I was eight-years-old the first time I met you. I was testifying before the Subcommittee on Census, Statistics and Postal Personnel, Committee on Post Office and Civil Service, House of Representatives, June 30, 1993. I was asking the lawmakers for a multiracial classification on the U. S. Census and government forms for me, my little sister, and children like us, who were made to choose to be the race of only one of our parents.

We met again when I was asked to testify before the Subcommittee on Government Management, Information, and Technology in 1997. I was 12-years-old. Once again, children like me were denied appropriate, dignified terminology. We were “granted” the ability to check two or more boxes of races, but still without an appropriate name, label, or identifier. You did not acknowledge why we needed the identifier of “multiracial” instead of “two or more races,” “Some Other Race,” “Mixed,” “Mutt,” and others. Perhaps we did not make our feelings clear.

I am now 32-years-old, Ms. Wallman. I have been fighting from the time I was born to have the right to self-identify as a multiracial citizen of the United States.

President Obama’s mother was white and father was black.
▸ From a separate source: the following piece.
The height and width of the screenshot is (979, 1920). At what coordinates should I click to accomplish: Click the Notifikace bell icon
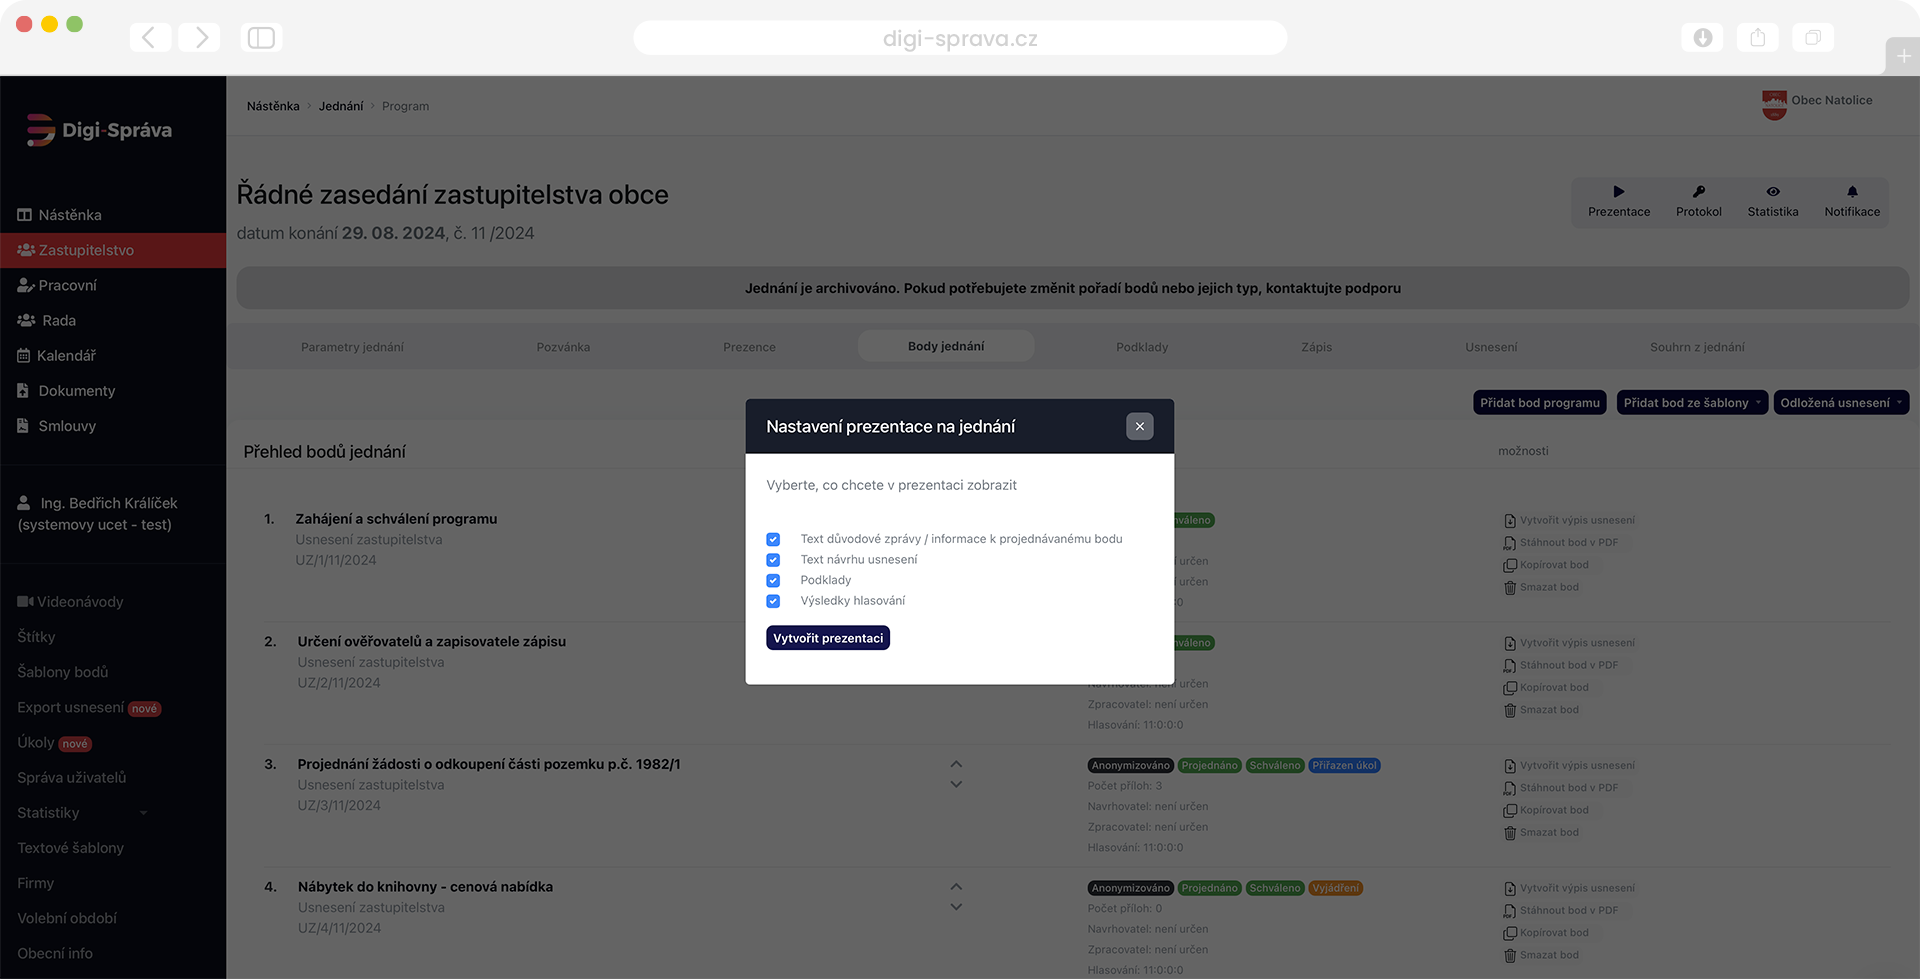(x=1851, y=192)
He is multiracial, although he chooses to self-identify racially as black. That is his right and his option. I respect that. However, he does not respect my right to choose to be the races of both of my parents with the respectful and appropriate terminology of multiracial. Why is that? Is that his decision as President of the United States or your decision as Chief Statistician of the Office of Management and Budget? Either way, it is the wrong decision for me and my peers.

I am asking you one more time, to put that decision aside and let children like me have the right to honor our entire heritage with the sanction of the federal government.